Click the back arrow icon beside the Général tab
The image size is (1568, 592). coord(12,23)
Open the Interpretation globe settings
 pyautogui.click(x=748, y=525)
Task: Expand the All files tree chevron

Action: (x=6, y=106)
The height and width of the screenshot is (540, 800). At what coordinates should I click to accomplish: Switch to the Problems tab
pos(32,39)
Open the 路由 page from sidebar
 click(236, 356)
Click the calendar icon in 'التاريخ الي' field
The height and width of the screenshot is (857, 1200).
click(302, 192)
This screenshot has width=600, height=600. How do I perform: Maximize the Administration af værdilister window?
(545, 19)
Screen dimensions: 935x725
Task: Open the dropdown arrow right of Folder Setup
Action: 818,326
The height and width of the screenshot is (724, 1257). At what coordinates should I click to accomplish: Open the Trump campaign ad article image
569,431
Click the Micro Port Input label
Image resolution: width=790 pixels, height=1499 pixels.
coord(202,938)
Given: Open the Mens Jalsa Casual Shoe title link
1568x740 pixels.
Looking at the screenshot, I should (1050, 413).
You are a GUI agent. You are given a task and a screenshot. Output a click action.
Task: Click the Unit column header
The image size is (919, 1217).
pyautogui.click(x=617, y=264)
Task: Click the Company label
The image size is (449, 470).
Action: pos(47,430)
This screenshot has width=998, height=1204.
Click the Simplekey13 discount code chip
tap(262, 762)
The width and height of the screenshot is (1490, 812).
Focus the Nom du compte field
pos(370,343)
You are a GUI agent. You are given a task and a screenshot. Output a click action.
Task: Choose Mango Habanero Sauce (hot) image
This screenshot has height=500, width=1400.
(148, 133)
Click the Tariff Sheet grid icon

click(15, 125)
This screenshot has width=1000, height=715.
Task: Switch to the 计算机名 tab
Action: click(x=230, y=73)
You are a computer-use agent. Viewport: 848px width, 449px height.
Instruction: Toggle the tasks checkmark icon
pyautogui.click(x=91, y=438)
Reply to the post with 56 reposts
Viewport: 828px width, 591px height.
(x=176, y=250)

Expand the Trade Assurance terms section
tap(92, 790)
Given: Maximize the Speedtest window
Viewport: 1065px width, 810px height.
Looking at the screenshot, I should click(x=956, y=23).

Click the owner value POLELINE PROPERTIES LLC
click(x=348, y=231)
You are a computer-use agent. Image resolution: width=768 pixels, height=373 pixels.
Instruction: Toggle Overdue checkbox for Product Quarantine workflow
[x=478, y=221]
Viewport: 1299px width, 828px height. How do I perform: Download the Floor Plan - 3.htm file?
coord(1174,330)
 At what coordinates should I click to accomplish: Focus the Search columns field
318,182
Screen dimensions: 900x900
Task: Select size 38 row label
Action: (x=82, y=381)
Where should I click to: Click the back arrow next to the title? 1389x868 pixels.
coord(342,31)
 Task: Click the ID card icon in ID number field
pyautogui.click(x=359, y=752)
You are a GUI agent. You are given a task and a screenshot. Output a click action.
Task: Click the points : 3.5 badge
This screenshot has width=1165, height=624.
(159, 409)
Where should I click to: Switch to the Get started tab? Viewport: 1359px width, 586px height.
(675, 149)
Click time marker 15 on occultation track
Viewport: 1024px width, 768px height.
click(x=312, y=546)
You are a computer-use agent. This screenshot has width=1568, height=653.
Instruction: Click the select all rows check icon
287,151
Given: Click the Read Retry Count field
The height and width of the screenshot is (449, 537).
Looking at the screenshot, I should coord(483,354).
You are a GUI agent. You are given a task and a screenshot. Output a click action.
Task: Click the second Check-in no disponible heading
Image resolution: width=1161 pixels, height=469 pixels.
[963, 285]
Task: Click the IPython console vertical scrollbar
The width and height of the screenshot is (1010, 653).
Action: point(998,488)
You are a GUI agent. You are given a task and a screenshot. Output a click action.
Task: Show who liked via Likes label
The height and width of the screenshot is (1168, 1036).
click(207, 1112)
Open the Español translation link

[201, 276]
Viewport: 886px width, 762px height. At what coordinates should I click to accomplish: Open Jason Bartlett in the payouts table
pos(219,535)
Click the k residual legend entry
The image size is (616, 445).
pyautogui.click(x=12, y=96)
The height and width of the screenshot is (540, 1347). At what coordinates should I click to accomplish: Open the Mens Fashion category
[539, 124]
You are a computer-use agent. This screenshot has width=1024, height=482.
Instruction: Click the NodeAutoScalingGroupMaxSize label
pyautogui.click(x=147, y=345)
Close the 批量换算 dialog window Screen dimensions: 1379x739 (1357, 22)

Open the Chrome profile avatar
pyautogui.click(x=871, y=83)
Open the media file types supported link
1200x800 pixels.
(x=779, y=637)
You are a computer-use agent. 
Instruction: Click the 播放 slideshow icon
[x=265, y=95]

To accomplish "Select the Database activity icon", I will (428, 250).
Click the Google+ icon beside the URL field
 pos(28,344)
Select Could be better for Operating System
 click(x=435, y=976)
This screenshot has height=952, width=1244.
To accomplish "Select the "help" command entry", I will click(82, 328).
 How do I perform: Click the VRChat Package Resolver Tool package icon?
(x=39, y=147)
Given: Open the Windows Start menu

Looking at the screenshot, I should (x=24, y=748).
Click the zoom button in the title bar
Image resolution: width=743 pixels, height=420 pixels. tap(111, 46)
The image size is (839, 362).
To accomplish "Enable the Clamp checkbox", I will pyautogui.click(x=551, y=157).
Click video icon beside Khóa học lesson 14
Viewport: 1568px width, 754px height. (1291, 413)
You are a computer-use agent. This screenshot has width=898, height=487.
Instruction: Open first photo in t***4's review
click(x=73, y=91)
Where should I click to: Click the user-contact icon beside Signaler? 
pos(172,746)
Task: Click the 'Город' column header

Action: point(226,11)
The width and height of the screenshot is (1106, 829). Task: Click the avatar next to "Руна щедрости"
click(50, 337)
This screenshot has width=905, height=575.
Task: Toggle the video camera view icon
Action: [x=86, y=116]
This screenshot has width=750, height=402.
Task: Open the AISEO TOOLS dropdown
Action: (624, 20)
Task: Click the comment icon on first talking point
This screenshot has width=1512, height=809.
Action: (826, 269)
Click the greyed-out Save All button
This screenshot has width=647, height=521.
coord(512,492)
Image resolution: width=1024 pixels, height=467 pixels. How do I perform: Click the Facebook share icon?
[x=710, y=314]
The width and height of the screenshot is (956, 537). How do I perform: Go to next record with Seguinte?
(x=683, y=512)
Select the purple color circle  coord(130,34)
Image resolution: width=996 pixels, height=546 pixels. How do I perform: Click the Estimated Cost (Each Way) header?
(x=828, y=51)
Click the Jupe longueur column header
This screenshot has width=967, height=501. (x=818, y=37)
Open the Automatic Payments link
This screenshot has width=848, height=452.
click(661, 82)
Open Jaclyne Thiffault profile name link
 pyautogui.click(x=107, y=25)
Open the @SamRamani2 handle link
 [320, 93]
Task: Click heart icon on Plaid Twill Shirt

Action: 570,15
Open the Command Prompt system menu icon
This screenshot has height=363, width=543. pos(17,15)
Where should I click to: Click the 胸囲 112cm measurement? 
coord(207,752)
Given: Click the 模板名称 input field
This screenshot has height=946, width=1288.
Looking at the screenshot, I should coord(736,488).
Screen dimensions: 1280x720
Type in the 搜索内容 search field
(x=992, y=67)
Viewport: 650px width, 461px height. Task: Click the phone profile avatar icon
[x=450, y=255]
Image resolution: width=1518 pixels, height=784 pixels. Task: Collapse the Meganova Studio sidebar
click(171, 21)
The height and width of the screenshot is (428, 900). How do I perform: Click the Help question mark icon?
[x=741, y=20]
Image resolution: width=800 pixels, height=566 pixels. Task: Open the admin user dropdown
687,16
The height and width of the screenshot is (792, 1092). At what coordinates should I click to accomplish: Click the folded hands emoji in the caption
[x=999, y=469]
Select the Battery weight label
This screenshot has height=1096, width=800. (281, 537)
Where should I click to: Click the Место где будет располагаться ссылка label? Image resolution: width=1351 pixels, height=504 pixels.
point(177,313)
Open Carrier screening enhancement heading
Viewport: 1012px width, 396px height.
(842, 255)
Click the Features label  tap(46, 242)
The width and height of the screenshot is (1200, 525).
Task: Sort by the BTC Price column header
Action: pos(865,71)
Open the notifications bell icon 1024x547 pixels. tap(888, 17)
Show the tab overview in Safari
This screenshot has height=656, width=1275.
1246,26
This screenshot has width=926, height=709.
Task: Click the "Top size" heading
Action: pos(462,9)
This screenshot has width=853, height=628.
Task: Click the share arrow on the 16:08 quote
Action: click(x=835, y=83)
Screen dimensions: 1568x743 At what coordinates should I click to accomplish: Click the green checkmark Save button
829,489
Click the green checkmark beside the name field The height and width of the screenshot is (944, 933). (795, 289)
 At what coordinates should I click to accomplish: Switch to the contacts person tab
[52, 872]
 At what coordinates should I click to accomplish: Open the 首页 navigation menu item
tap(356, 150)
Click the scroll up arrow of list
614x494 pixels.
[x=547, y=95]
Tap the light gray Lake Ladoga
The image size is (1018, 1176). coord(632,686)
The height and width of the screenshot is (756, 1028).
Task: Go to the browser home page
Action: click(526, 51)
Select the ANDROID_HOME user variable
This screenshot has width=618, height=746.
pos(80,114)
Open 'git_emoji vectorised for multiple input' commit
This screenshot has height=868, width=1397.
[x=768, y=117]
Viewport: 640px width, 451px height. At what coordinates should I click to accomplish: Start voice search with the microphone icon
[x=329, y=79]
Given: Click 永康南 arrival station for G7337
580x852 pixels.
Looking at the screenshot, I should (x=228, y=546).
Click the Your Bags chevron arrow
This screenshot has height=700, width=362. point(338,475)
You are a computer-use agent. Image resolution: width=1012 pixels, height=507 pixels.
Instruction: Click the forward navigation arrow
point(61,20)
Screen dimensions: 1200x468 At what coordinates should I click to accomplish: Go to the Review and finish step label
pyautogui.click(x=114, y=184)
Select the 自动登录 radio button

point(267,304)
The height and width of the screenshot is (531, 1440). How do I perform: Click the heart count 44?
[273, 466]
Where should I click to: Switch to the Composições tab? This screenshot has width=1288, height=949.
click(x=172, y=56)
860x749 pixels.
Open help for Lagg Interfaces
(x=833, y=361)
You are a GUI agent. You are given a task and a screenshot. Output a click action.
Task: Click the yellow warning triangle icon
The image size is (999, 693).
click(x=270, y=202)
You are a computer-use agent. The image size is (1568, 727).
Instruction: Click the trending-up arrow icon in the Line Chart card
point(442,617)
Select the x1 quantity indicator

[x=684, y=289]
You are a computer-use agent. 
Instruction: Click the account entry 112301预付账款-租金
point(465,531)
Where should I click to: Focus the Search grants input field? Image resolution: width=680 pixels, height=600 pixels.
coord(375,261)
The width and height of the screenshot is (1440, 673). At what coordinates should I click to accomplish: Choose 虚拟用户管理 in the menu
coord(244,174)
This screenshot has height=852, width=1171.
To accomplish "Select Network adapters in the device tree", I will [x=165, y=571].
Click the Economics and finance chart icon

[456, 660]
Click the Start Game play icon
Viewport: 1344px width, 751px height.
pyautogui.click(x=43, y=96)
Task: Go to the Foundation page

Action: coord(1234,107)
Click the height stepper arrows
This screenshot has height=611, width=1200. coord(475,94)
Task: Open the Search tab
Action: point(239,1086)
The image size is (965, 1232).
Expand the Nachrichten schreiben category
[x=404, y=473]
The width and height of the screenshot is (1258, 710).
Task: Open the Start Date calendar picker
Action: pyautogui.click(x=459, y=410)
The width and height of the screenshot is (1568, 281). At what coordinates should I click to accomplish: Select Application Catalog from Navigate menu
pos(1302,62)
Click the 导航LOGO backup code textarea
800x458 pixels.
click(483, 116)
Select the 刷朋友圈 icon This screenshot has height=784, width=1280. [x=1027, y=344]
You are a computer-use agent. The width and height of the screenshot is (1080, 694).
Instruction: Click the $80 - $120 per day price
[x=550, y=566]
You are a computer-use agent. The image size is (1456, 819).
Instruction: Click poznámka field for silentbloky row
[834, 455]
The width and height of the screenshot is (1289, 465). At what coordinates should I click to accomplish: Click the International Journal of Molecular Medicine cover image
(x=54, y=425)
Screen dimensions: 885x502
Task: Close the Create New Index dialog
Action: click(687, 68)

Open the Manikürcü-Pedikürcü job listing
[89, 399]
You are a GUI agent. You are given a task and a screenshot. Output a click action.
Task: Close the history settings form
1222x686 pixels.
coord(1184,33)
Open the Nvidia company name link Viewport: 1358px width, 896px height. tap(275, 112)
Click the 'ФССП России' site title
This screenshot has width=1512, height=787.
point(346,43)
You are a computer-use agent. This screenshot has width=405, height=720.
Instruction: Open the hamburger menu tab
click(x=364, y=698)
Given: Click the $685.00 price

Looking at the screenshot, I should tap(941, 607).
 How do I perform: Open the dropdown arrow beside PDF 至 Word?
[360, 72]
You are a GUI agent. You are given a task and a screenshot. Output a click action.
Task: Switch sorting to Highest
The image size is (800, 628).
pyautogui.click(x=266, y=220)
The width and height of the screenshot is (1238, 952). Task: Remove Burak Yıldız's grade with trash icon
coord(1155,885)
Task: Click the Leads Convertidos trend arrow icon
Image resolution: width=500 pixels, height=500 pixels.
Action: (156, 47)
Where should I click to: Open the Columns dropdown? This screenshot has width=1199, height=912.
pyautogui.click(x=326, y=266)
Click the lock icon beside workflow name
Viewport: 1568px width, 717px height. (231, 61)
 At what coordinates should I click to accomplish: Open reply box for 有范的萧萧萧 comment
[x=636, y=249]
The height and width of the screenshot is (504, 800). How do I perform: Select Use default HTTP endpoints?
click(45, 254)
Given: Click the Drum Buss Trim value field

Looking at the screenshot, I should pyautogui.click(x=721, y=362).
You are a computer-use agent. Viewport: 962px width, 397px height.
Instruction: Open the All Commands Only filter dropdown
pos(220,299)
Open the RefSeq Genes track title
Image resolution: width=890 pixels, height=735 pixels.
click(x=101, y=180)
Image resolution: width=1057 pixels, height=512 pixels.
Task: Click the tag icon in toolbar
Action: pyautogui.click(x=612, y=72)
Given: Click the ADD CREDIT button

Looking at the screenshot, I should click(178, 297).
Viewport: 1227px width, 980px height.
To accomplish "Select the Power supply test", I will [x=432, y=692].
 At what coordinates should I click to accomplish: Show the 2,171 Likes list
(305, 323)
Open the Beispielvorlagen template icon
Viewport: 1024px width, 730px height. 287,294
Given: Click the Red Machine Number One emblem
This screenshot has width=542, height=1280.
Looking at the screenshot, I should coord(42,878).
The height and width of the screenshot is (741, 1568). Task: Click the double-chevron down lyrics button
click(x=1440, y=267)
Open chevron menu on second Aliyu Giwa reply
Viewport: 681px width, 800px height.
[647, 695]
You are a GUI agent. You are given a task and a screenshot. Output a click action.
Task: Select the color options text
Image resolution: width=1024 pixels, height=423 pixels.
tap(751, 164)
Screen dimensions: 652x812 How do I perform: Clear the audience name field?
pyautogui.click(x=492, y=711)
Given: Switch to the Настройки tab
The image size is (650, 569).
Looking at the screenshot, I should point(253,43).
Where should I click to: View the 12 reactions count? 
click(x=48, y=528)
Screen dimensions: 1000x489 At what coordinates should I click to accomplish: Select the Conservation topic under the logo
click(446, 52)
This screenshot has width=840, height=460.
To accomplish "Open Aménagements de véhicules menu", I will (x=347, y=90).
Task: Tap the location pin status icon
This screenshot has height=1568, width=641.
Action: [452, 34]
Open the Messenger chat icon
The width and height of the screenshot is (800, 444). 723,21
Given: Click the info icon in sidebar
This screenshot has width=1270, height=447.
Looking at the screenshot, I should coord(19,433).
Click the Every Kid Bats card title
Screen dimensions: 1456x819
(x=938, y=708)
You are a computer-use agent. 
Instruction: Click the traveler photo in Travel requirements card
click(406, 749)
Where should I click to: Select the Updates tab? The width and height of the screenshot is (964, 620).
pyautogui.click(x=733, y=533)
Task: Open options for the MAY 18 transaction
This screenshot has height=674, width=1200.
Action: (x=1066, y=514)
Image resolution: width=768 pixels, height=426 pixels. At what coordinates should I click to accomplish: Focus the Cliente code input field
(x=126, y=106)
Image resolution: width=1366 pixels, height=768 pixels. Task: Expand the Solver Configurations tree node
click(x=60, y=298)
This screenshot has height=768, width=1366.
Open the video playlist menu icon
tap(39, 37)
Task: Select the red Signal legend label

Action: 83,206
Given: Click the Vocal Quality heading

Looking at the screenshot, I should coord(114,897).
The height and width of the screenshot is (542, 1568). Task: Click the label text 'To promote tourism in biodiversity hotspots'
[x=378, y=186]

◆ ◆ ◆ ◆

Task description »
Start with the line above that contains "Click the lock icon beside workflow name" and stop after the line that contains "Given: Switch to the Настройки tab". Output those lines exactly, and only those.

Response to the exercise »
Click the lock icon beside workflow name
Viewport: 1568px width, 717px height. (231, 61)
 At what coordinates should I click to accomplish: Open reply box for 有范的萧萧萧 comment
[x=636, y=249]
The height and width of the screenshot is (504, 800). How do I perform: Select Use default HTTP endpoints?
click(45, 254)
Given: Click the Drum Buss Trim value field

Looking at the screenshot, I should pyautogui.click(x=721, y=362).
You are a computer-use agent. Viewport: 962px width, 397px height.
Instruction: Open the All Commands Only filter dropdown
pos(220,299)
Open the RefSeq Genes track title
Image resolution: width=890 pixels, height=735 pixels.
click(x=101, y=180)
Image resolution: width=1057 pixels, height=512 pixels.
Task: Click the tag icon in toolbar
Action: pyautogui.click(x=612, y=72)
Given: Click the ADD CREDIT button

Looking at the screenshot, I should click(178, 297).
Viewport: 1227px width, 980px height.
To accomplish "Select the Power supply test", I will [x=432, y=692].
 At what coordinates should I click to accomplish: Show the 2,171 Likes list
(305, 323)
Open the Beispielvorlagen template icon
Viewport: 1024px width, 730px height. 287,294
Given: Click the Red Machine Number One emblem
This screenshot has width=542, height=1280.
Looking at the screenshot, I should coord(42,878).
The height and width of the screenshot is (741, 1568). Task: Click the double-chevron down lyrics button
click(x=1440, y=267)
Open chevron menu on second Aliyu Giwa reply
Viewport: 681px width, 800px height.
[647, 695]
You are a GUI agent. You are given a task and a screenshot. Output a click action.
Task: Select the color options text
Image resolution: width=1024 pixels, height=423 pixels.
tap(751, 164)
Screen dimensions: 652x812 How do I perform: Clear the audience name field?
pyautogui.click(x=492, y=711)
Given: Switch to the Настройки tab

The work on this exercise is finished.